Knowing what different types of stretches to put into volleyball practice is important.

There are three types of stretches…

  1. Static stretches

  2. Dynamic stretches

  3. Ballistic stretches

Static Stretching

A static stretch is performed slow and constant, with the end position held for about 30 seconds.

Static stretching is easy to learn and is affective in increasing a joints range of motion. As long as proper technique is used, static stretching can be an easy way to increase flexibility for volleyball.

To improve static flexibility, it is best to perform static stretches after using a foam roller, a device used to release muscle tension.

The foam roller is one of the cheapest and most effective self message tools you'll find for releasing tension. The biggest benefit of foam rolling is it will help you stay healthy and improve the efficiency of your strength training workouts.

Foam rolling improves the efficiency of your training because it improves the quality of your muscles tissue which then also helps with proper muscle firing patterns.

The benefits of stretching are greater when the temperature of the joint is warmer than at rest. Therefore, the best time to static stretch for increased flexibility for volleyball maybe at the end of a workout.

However, by performing static stretches at the end of a workout, you may just be bringing the muscle length back to it's original resting length, not taking it to a greater range of motion, not increasing flexibility.

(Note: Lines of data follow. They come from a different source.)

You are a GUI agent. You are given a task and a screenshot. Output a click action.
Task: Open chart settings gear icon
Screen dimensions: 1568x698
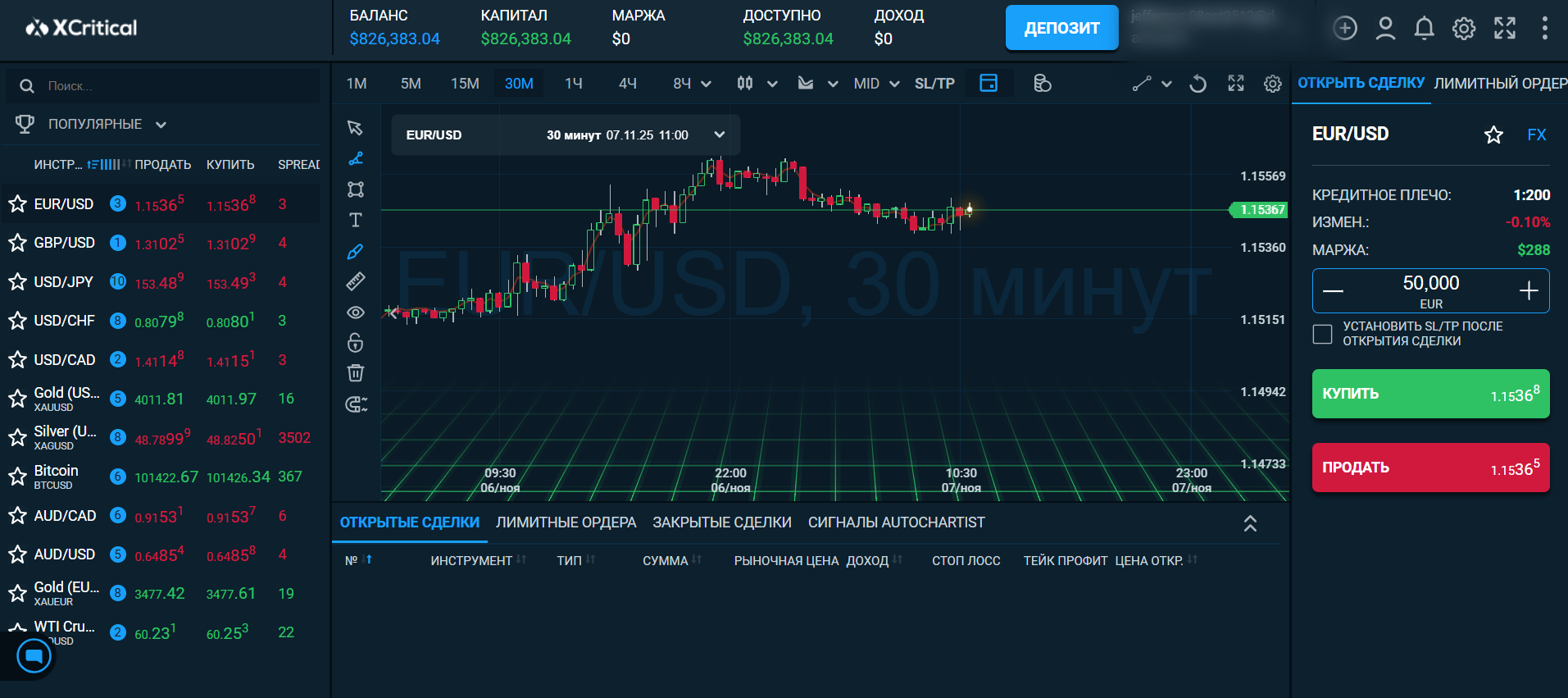[1272, 84]
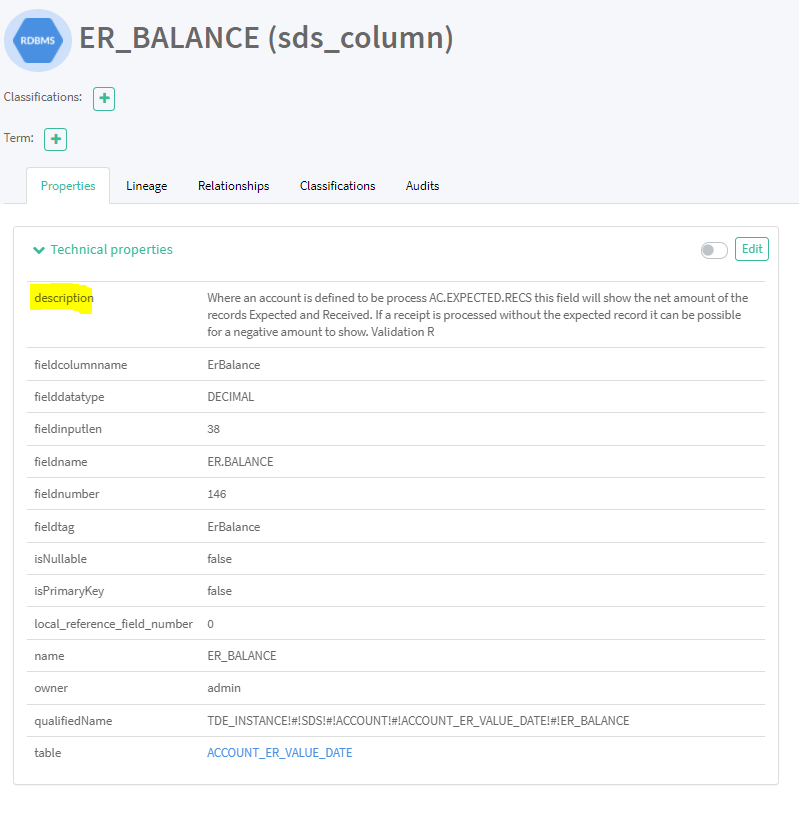Open the Relationships tab
Screen dimensions: 799x826
click(233, 186)
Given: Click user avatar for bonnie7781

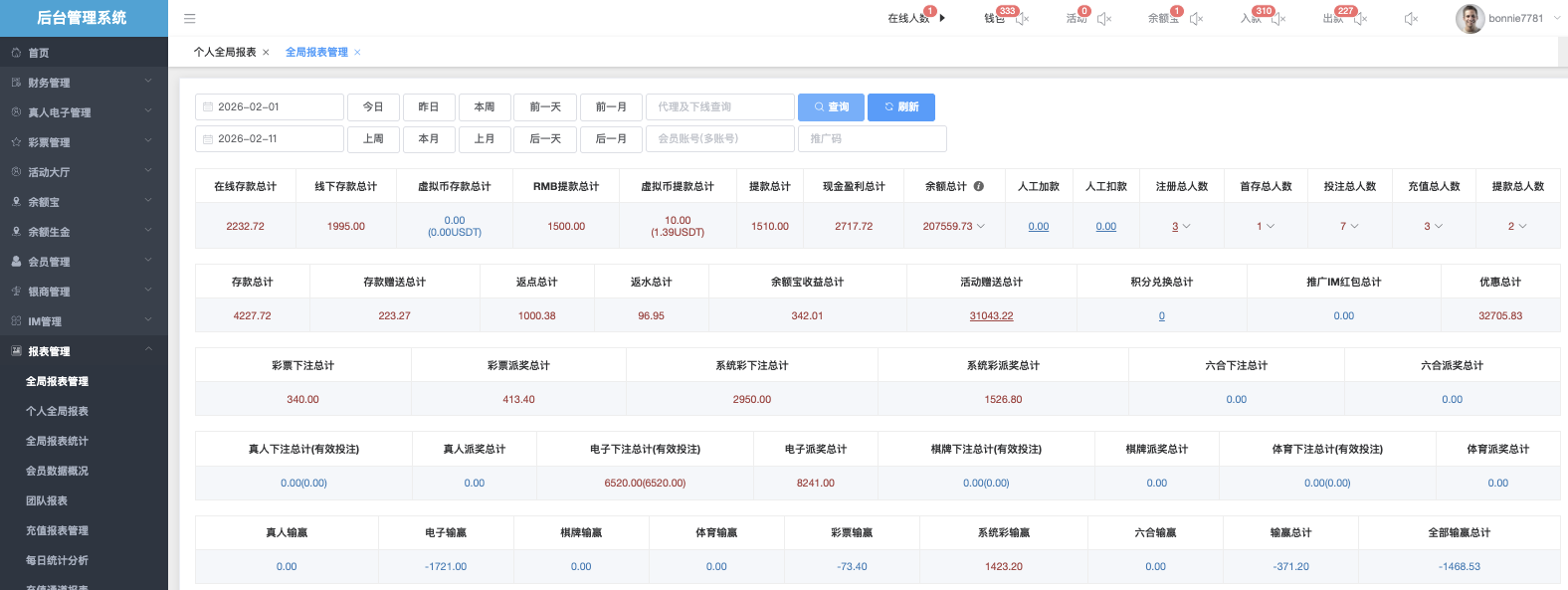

So it may be best to foam roll then static stretch at the beginning of a workout, then follow with a dynamic warm up.

Static stretching can also be effective on off days to increase flexibility and enhance recovery from the previous volleyball workout.

Ballistic stretching

Ballistic stretching is a stretching technique that involves a bouncing type movement. Ballistic stretching is not usually a recommended stretching technique because there is a greater chance of muscle or connective tissue injury.

When performing ballistic stretches, you are basically using your body’s momentum to go through greater ranges of motion. These movements don’t let the muscle relax which defeats the purpose of stretching.

This type of stretching isn’t considered useful and you are more likely to injure muscles especially where there has been a previous injury.

Dynamic stretching

Dynamic stretching is basically activating your muscles through movement.

Dynamic stretching is similar to ballistic stretching in that it involves speed of movement, but dynamic stretches avoid bouncing and the focus is mainly on increasing strength and flexibility through movement training.

Dynamic flexibility exercises such as hand-walks and forward lunges improve the long-term mobility and flexibility of your muscles.

Volleyball teams often use dynamic flexibility exercises often as a sport specific warm up for matches.

Performing dynamic flexibility exercises is about the most time efficient type of training you can do. In just 5 to 10 minutes a day you can enhance your strength, flexibility stability, and mobility - key variables of volleyball conditioning.

Walking Lunge Dynamic Warm Up for Volleyball

PNF stretching

Proprioceptive Neuromuscular Facilitation (PNF) is very similar to dynamic flexibility exercises in that you are relaxing and contracting your muscles through greater ranges of motion.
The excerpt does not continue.